Concrètement, les entreprises doivent comptabiliser les actifs sous-jacents de leurs opérations de locations, qui jusqu’alors n’avaient un impact que dans le compte de résultat. Derrière ses actifs, on retrouve de l’immobilier (agences, magasins, hôtels...), des flottes de véhicules (voitures, avions, camions, bateaux...), des usines, mais également des équipements et machines de production. Le bilan se retrouve donc impacté à l’actif du droit d’utilisation de l’actif loué pendant la durée du contrat alors que le passif prend en compte une dette au titre de l’engagement de l’entreprise : le paiement des loyers.

Seuls sont exclus du dispositif les contrats de courte durée (inférieure à 12 mois) et les actifs de faible valeur.

Sur le papier, cela semble plutôt simple, mais sa mise en œuvre s’avère bien plus complexe et impactante. Les entreprises doivent, en effet, recenser tous leurs contrats de location, y compris ceux imbriqués dans d’autres contrats plus globaux… et simuler les impacts de l’intégration de ces nouveaux éléments sur leur bilan, mais également sur leur compte de résultat !

Comme le loyer n’est plus considéré comme un coût d'exploitation, des indicateurs tels que le bénéfice d'exploitation ou l'EBITDA peuvent augmenter de manière significative.

À l’inverse, les charges de financement et d'amortissement associées à l'ajout des contrats de location au bilan viennent réduire le bénéfice net.

Au-delà des difficultés techniques de mise en œuvre pour les entreprises, côté investisseur, il est important de comprendre la déformation de cette nouvelle norme sur les entreprises. Si cette mesure semble favoriser la comparabilité entre les sociétés d’un même secteur qui ne pourront plus camoufler leurs contrats de location longue durée dans leur hors-bilan, il faudra être vigilant sur la lecture des impacts dans les secteurs particulièrement concernés par cette nouvelle norme !
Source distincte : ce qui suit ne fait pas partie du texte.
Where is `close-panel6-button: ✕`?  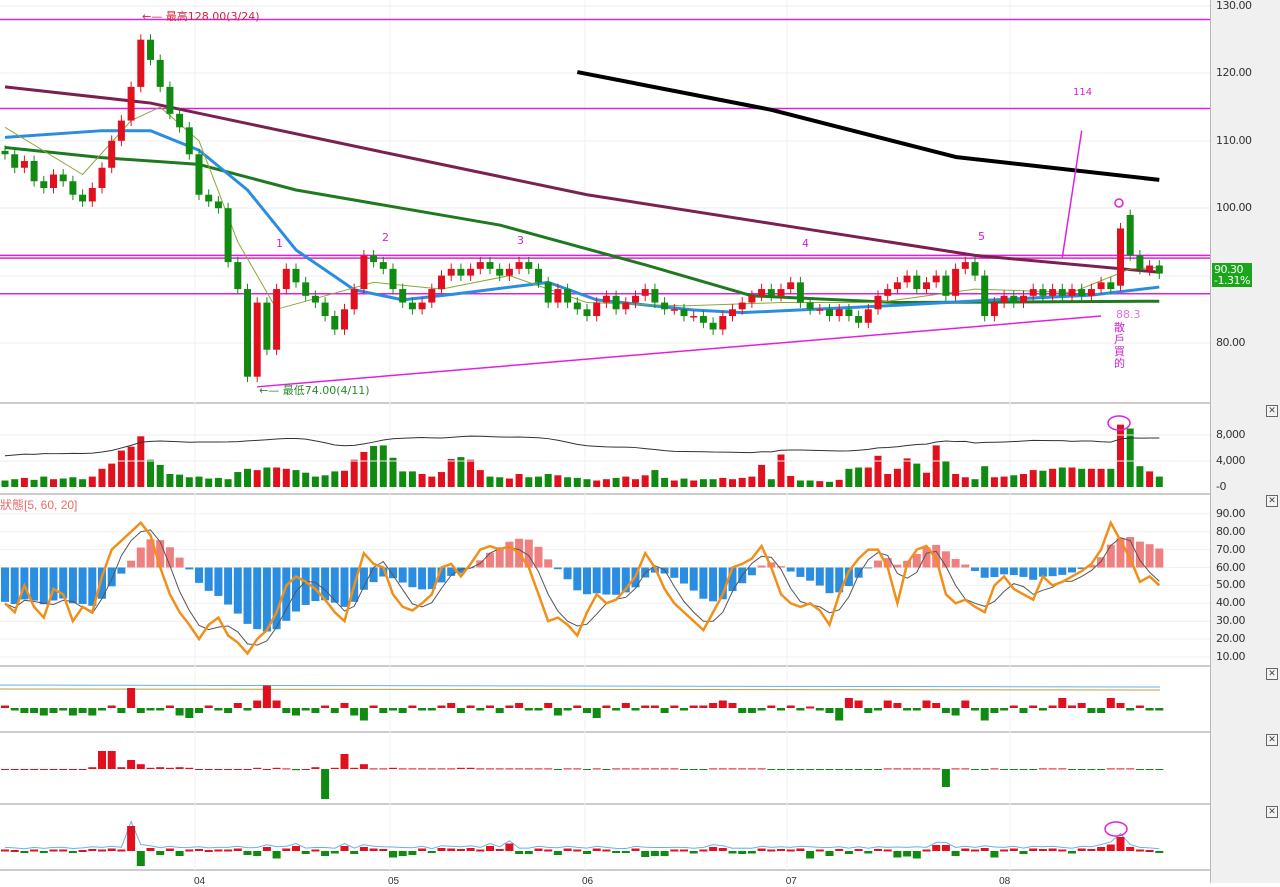 close-panel6-button: ✕ is located at coordinates (1272, 812).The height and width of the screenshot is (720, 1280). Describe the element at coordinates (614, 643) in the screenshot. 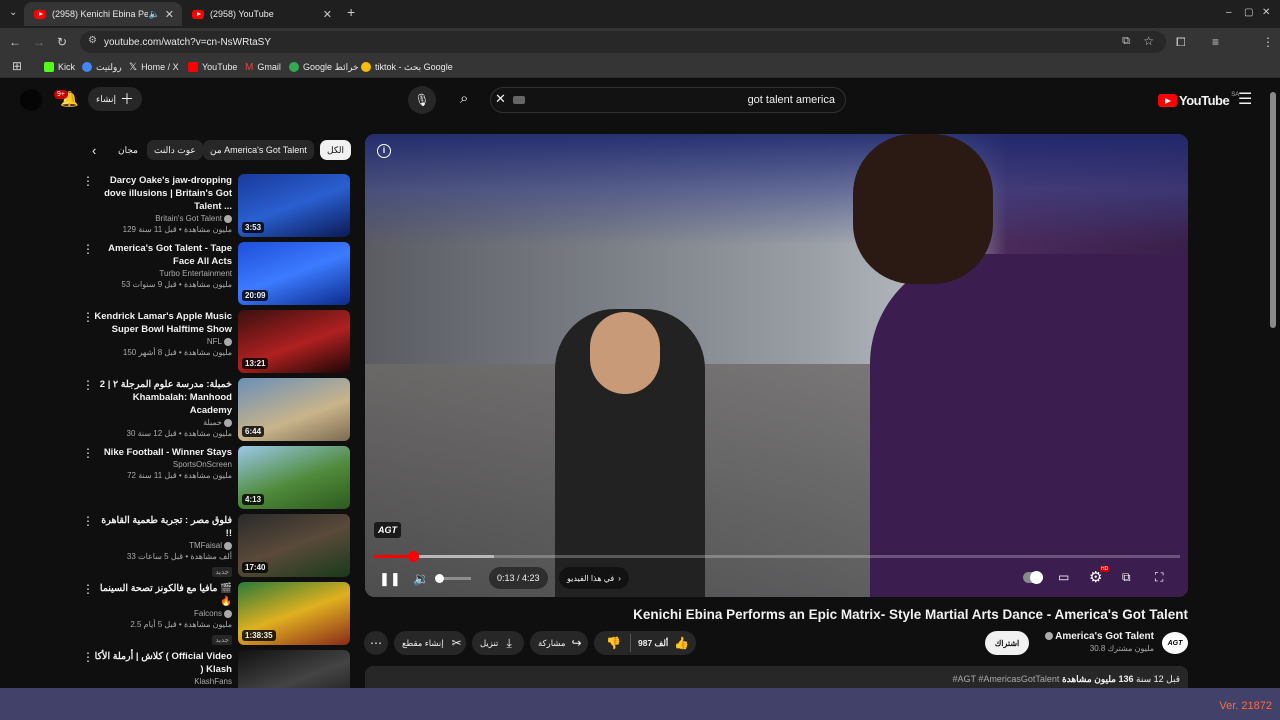

I see `dislike-icon: 👎` at that location.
Et à quelques mois seulement des premières publications obligatoires selon la norme IFRS 16, rares sont les entreprises à avoir communiqué de manière transparente sur le potentiel impact de ce nouveau traitement sur des chiffres pourtant très largement utilisés en matière de définition d’objectifs financiers !

Grâce à la finesse de lecture permise par notre outil propriétaire M.U.S.T.®, nous ne manquerons pas de regarder de plus près ces déformations sur plus de 3 500 entreprises dans le monde dont plus de 1 600 en Europe.